Abstract

Background: MyRIAD is a prospective, multicenter, longitudinal observational study to determine the mechanisms of stroke recurrence in intracranial atherosclerotic disease (ICAD). Prior studies suggest that clinical endpoints of recurrent stroke in ICAD exceed 12% at 1 year despite medical management, whereas imaging evidence of early infarction remains largely unknown. We analyzed serial MRI from baseline to 6-8 week MRI in enrolled subjects to ascertain the rate of early infarction in ICAD. Methods: All MyRIAD subjects with DWI and FLAIR on qualifying or enrollment MRI followed by 6-8 week MRI were included.
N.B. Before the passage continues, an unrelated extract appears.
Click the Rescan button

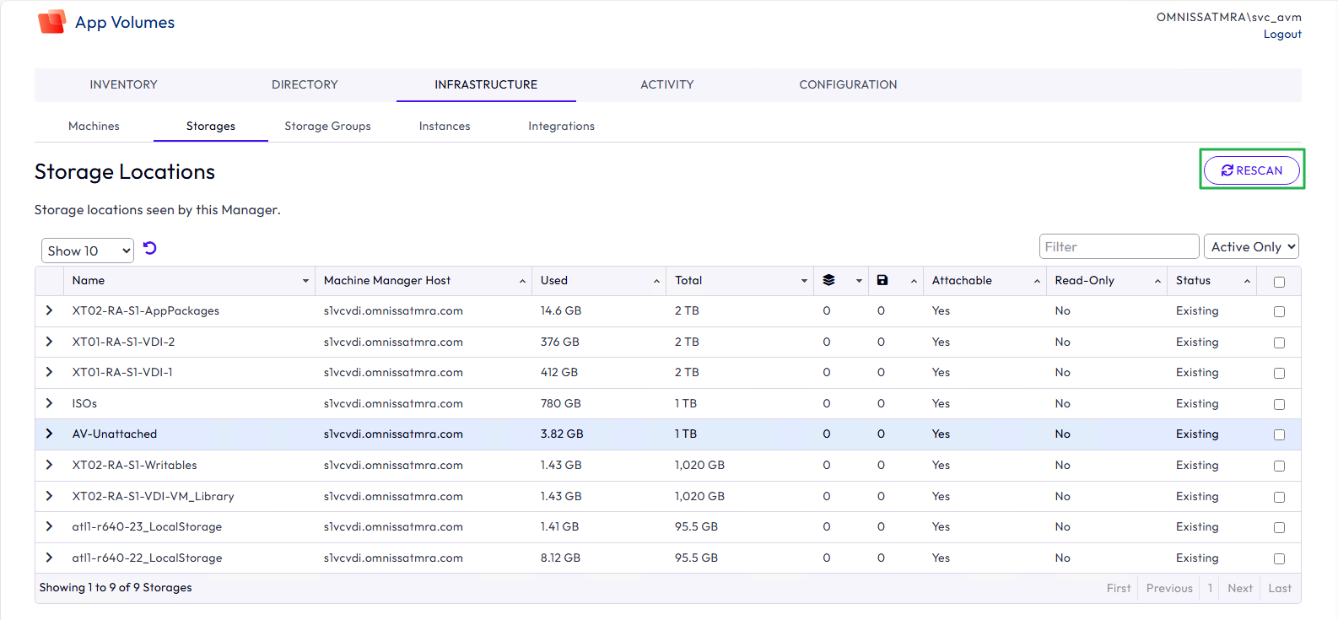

Olea Sphere ® 3.0 was used to co-register and align the serial DWI and FLAIR sequences at both timepoints. The presence of new DWI or FLAIR lesions of stroke in the symptomatic territory and DWI or FLAIR lesions outside the territory were determined by lesion mapping. Results: Serial MRI data were available in 60/80 (75%) of MyRIAD subjects enrolled to date, in whom target stenosis involved the middle cerebral (n=32), basilar (n=15), internal carotid (n=8) and vertebral (n=5) arteries. Between baseline and follow-up MRI, existing DWI lesions diminished in size (median -0.69 cc, IQR -2.69; n=58) while FLAIR lesions remained the same (median 0 cc, IQR -1.06; n=56). Outside the symptomatic territory, no new lesions were mapped on serial MRI with DWI or FLAIR. In the symptomatic territory, by 6-8 weeks there were discrete new lesions on DWI in 3/58 (5%) and 9/56 (16%) on FLAIR. Conclusions: Ischemic infarction in the symptomatic territory of ICAD may be evident on FLAIR and DWI early within the subacute phase. The mechanisms, clinical impact and potential prevention of these new ischemic lesions warrant further investigation.